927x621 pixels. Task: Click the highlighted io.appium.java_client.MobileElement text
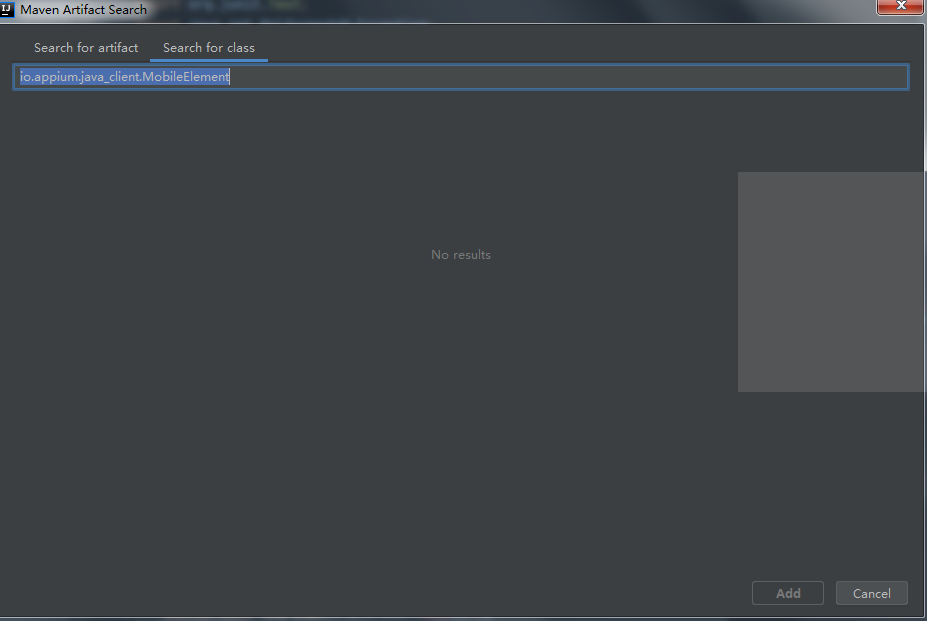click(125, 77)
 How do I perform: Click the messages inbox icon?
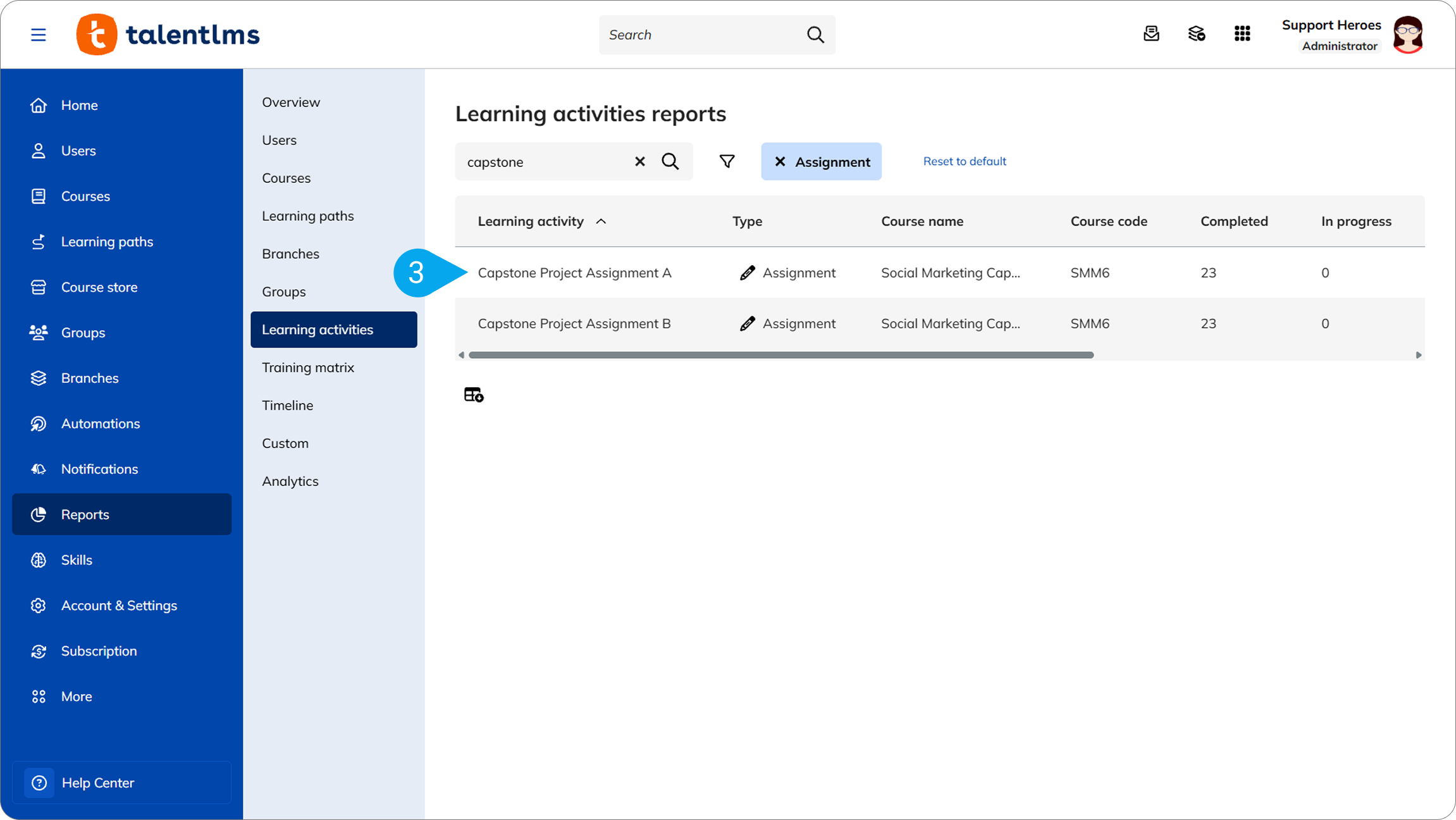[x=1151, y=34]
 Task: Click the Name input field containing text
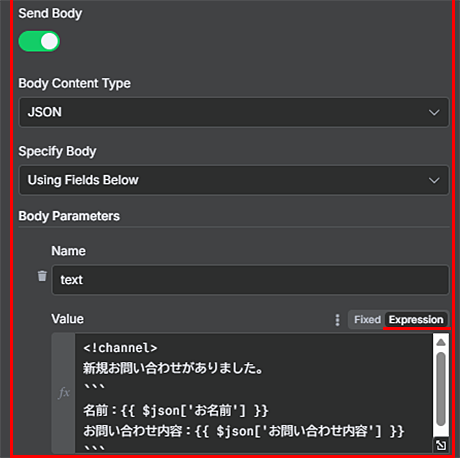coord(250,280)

====

* _WORK INSTRUCTIONS_
Output the data exactly as it appears. The pictures do not belong in it.

* _SOLUTION TO THE EXERCISE_
927x621 pixels. Task: Click the highlighted io.appium.java_client.MobileElement text
click(125, 77)
 How do I perform: Click the messages inbox icon?
[x=1151, y=34]
 Task: Click the Name input field containing text
coord(250,280)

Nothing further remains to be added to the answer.